Once you find a line containing the word "Given" in the entries below, copy it.

BEGIN STUDY MATERIAL

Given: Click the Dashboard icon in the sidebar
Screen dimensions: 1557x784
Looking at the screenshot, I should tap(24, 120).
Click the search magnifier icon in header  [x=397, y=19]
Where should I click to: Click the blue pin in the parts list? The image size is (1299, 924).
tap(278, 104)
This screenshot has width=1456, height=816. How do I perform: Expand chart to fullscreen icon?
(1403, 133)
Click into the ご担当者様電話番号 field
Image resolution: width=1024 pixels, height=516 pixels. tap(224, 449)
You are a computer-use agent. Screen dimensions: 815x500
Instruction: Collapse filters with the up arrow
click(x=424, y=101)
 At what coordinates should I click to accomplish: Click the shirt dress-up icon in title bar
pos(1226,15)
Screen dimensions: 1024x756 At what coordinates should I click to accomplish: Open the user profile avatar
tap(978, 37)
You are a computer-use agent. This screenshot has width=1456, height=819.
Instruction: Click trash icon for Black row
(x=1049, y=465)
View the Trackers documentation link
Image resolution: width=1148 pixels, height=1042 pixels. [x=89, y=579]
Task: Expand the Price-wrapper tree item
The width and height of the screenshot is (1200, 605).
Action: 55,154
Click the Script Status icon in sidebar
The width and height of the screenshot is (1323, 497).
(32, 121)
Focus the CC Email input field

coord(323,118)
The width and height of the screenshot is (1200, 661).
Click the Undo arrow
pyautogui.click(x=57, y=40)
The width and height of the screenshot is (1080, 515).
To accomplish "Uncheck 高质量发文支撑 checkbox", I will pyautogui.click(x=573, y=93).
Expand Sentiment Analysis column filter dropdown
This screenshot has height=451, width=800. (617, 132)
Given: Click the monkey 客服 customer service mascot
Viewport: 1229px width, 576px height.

END STUDY MATERIAL

• RESULT
Given: Click the Dashboard icon in the sidebar
Given: Click the monkey 客服 customer service mascot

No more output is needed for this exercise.